EXERCISE:
Write out the lines of the records below word for word, starting at the line that contains "Task: Show next page of video thumbnails" and continuing through the end of the records, with both ends included. Leave the pictures out of your answer.

Data on locating visible targets
** start **

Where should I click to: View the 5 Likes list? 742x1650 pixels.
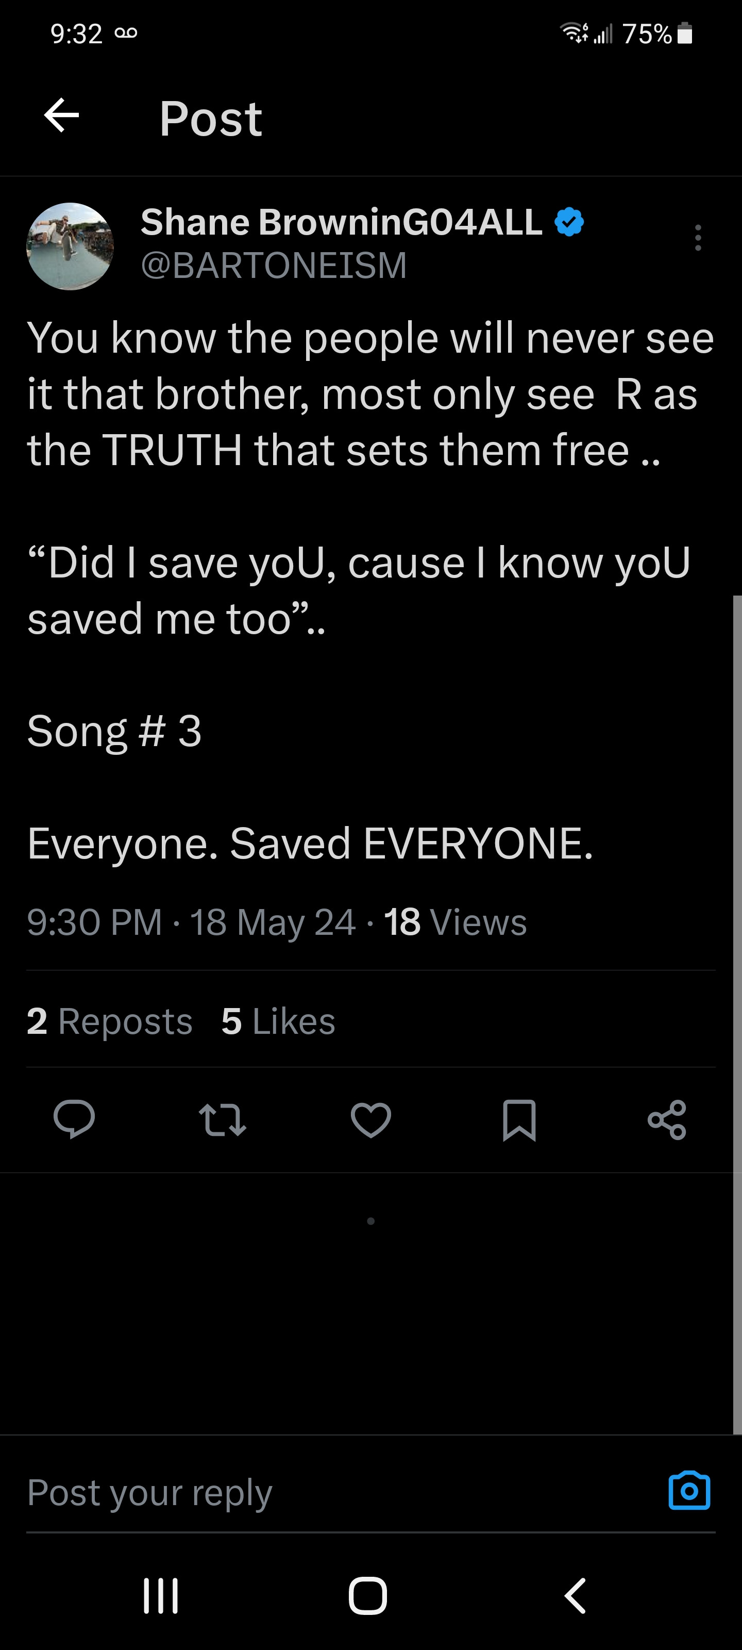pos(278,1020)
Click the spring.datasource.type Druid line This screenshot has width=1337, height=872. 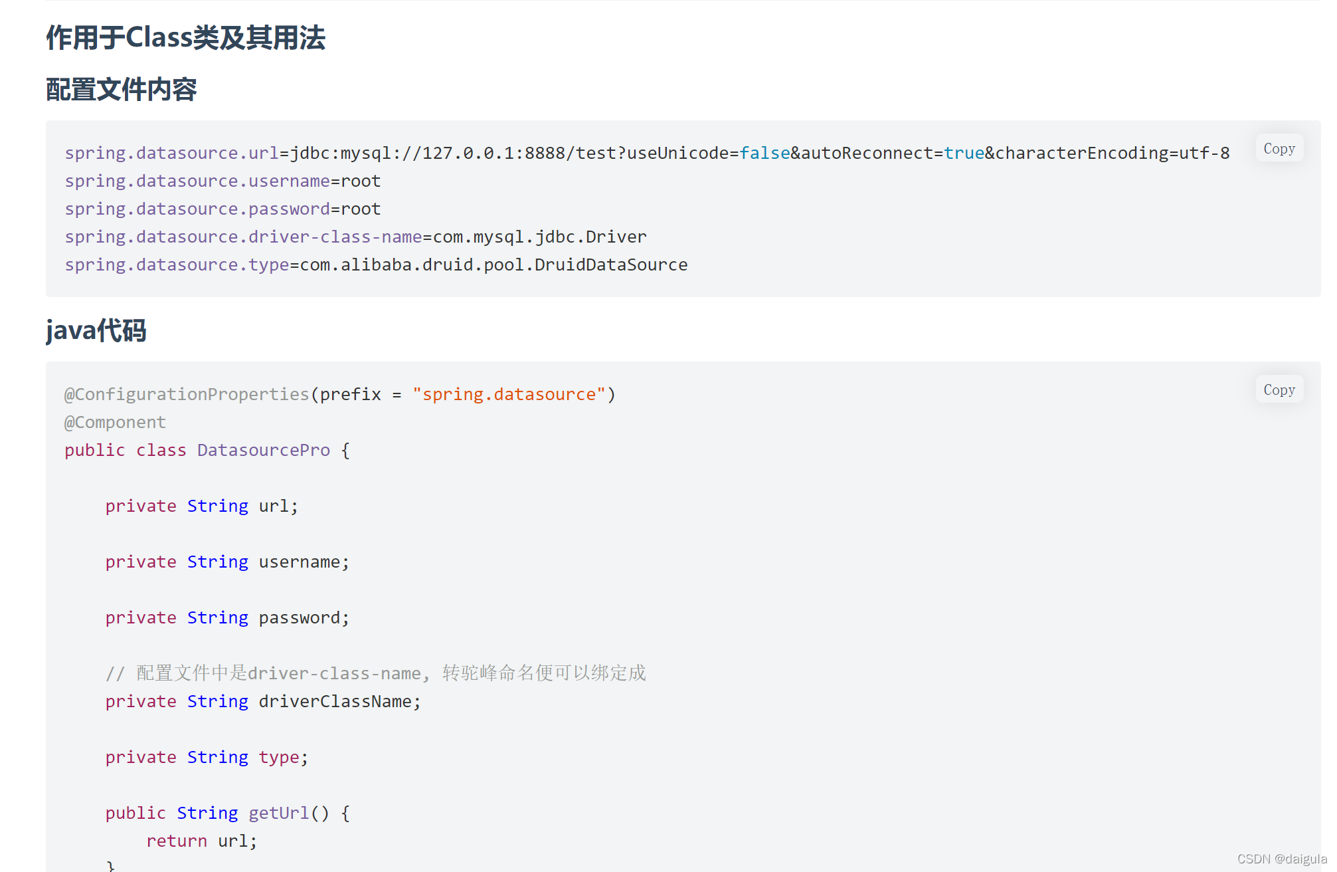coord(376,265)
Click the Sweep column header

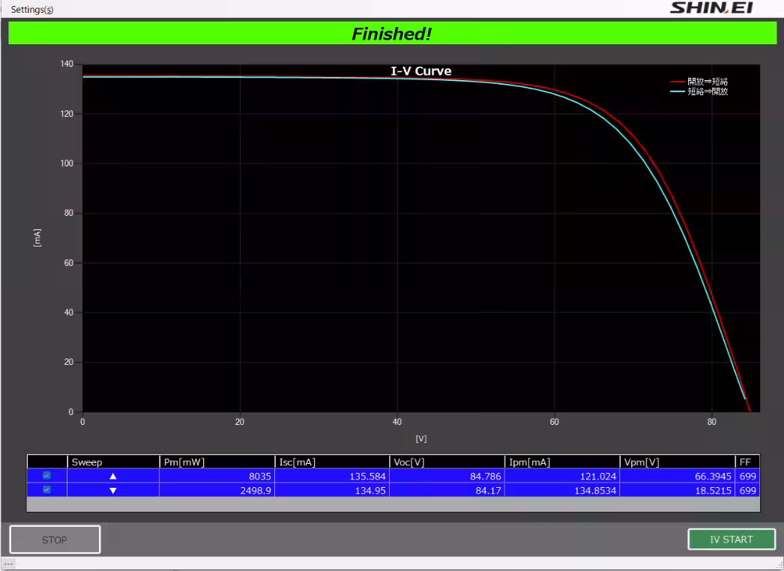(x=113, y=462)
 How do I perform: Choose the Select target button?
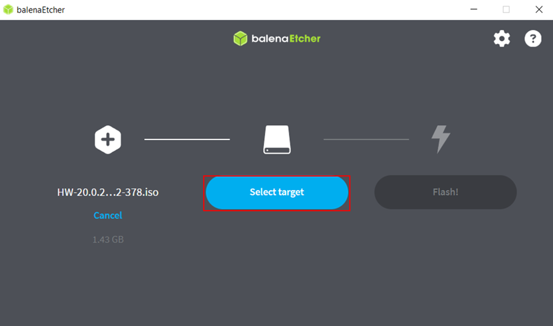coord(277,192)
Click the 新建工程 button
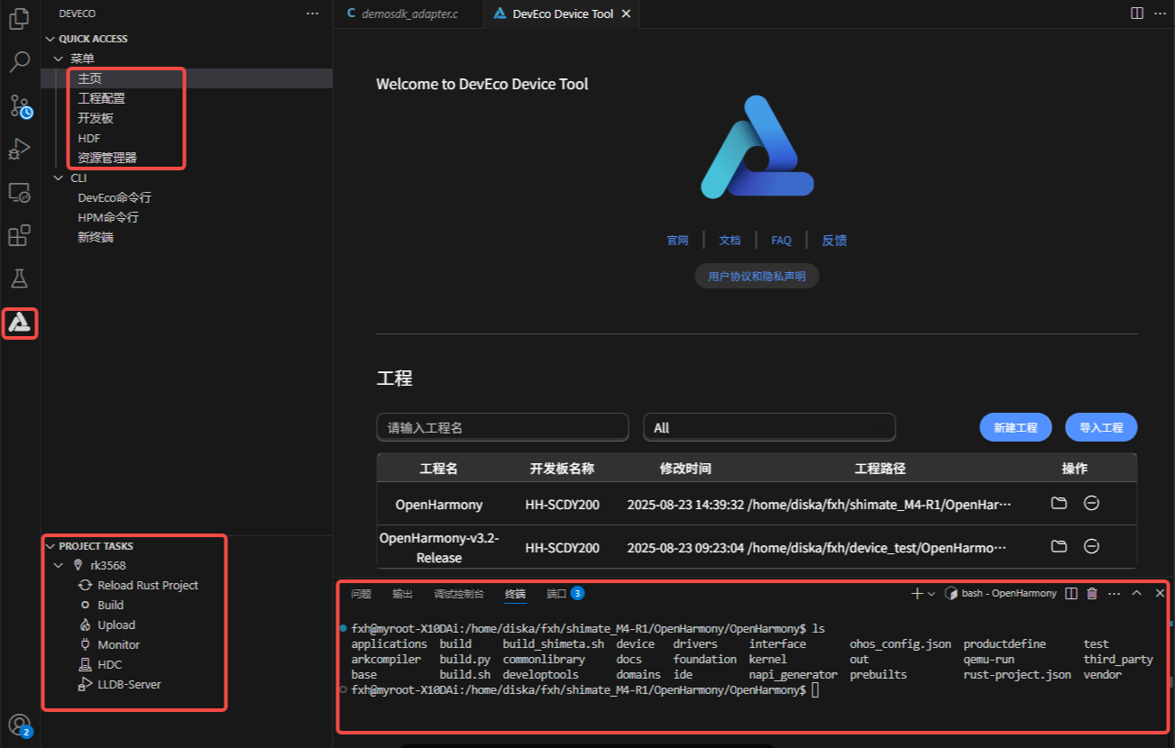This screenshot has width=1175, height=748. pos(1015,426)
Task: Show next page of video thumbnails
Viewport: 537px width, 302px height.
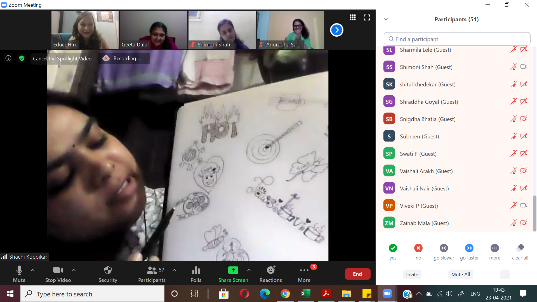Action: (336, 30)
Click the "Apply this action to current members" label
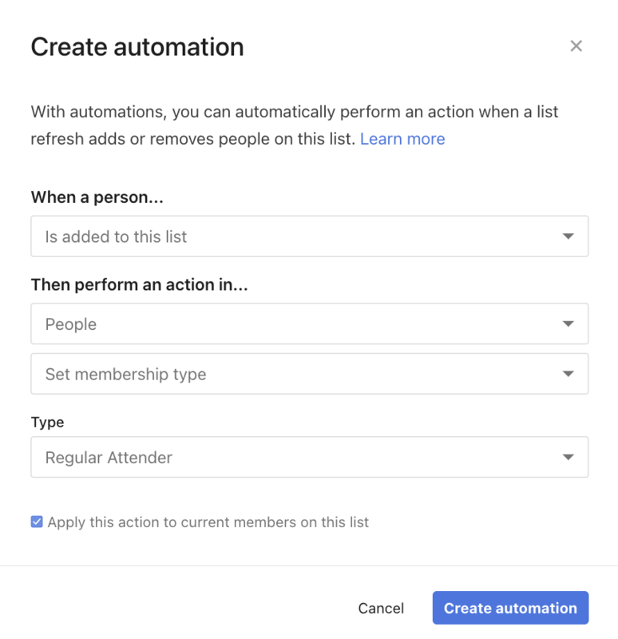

** end **

SOLUTION:
Task: Show next page of video thumbnails
Viewport: 537px width, 302px height.
Action: (336, 30)
Click the "Apply this action to current members" label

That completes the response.